Metamorphic testing finds wrong answers with no oracle: transform a query in a result-preserving way and any divergence is a real bug. Paired with multi-layer boundary fuzzing, it hunts the logic errors that crash-only fuzzers miss.
TLP
Ternary Logic Partitioning splits a predicate into TRUE / FALSE / NULL branches whose union must equal the unpartitioned result.
NoREC
Non-optimizing Reference Engine Construction compares an optimized plan against a naive rewrite — the row counts must agree.
Boundary fuzzing
Multi-layer fuzzing at the wire, parser, and type boundaries, plus PostgreSQL-isolationtester-style permutation tests for SI / SSI conformance.
CI GATES
Tests that prove the tests, and engines that must agree.

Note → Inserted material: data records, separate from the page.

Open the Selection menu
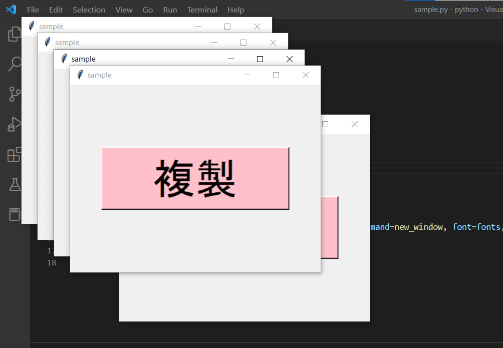Screen dimensions: 503x348 tap(89, 10)
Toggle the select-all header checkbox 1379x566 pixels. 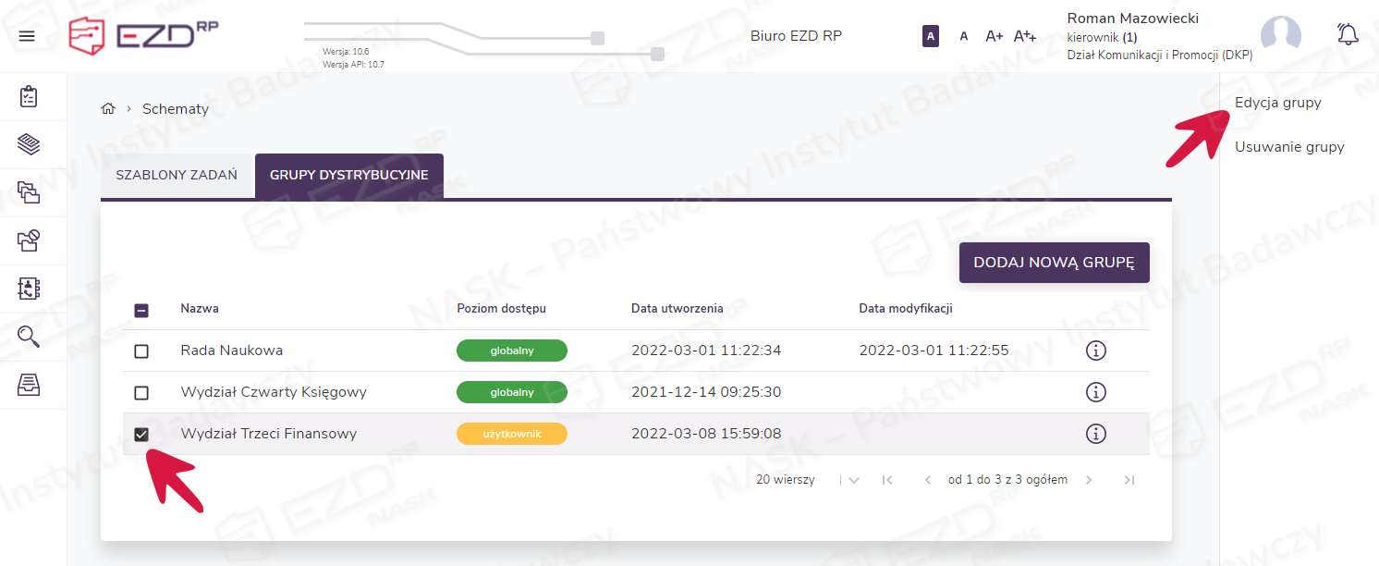pos(141,310)
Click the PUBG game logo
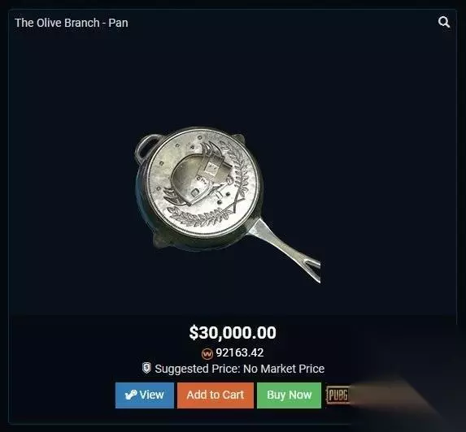Image resolution: width=466 pixels, height=432 pixels. tap(338, 395)
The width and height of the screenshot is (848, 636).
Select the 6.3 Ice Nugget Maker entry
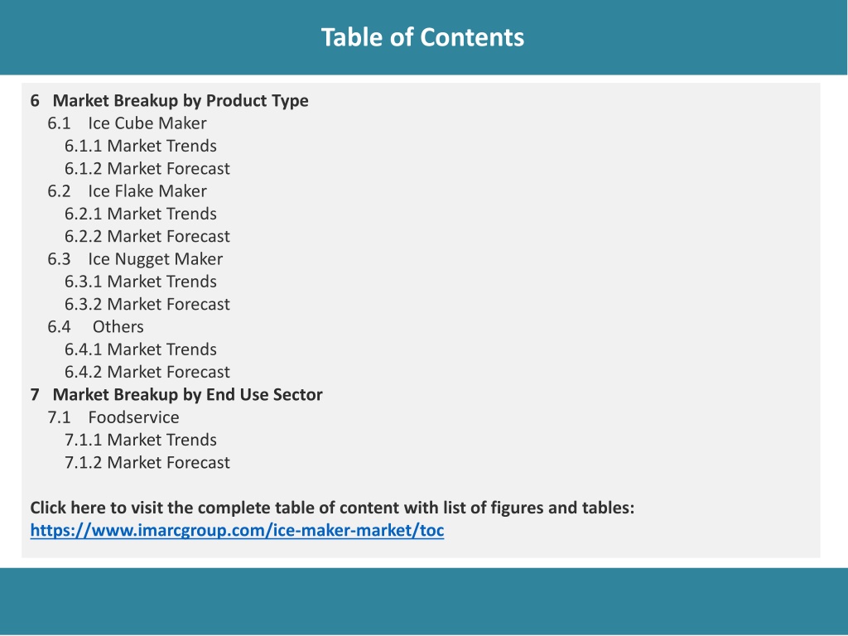pyautogui.click(x=135, y=259)
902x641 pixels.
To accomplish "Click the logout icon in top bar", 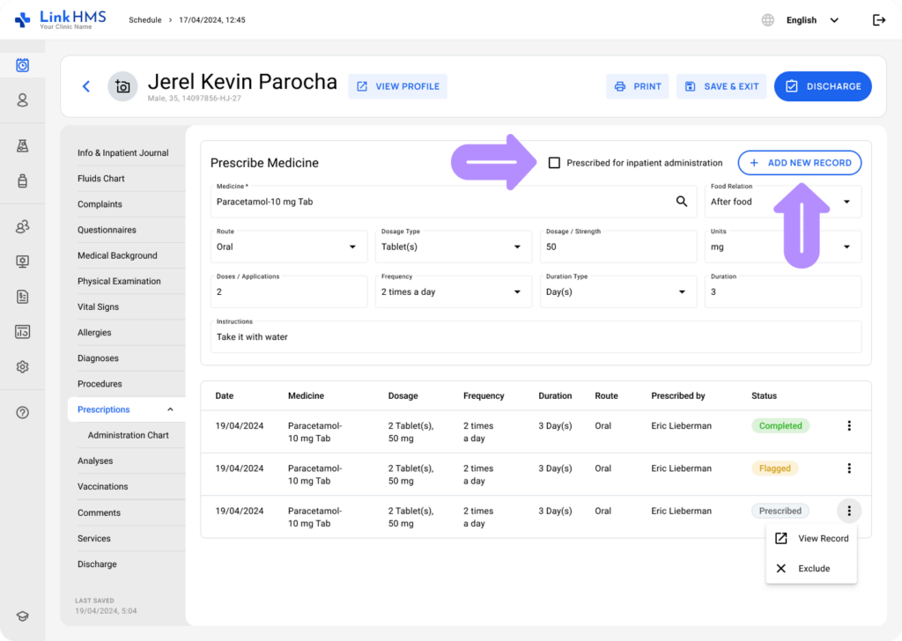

Mutation testing asks a harder question than coverage: if we deliberately break the code, does a test notice? And because the same SQL runs on two very different storage engines, we gate on them producing identical answers.
Mutation testing
CI-gated mutation testing on the correctness-critical crates — the optimizer, runtime filters, hash join, and memory broker. A single injected fault that survives the suite fails the build.
Row-vs-column parity gate
Every TPC-H query runs on both the row and column engines and must return byte-identical results. One engine, one set of answers.
WHERE THE LINE IS
What these methods do — and what they don't.
- This is bounded model-checking over small state spaces — strong evidence of correctness, not a machine-checked proof. We say model-checked, never “proven.”
- A Jepsen harness is in progress; consistency today is covered by deterministic simulation and formal model-checking, not a Jepsen result.
Pre-1.0, and honest about it. Formally model-checked core, reproducible benchmarks, a public roadmap.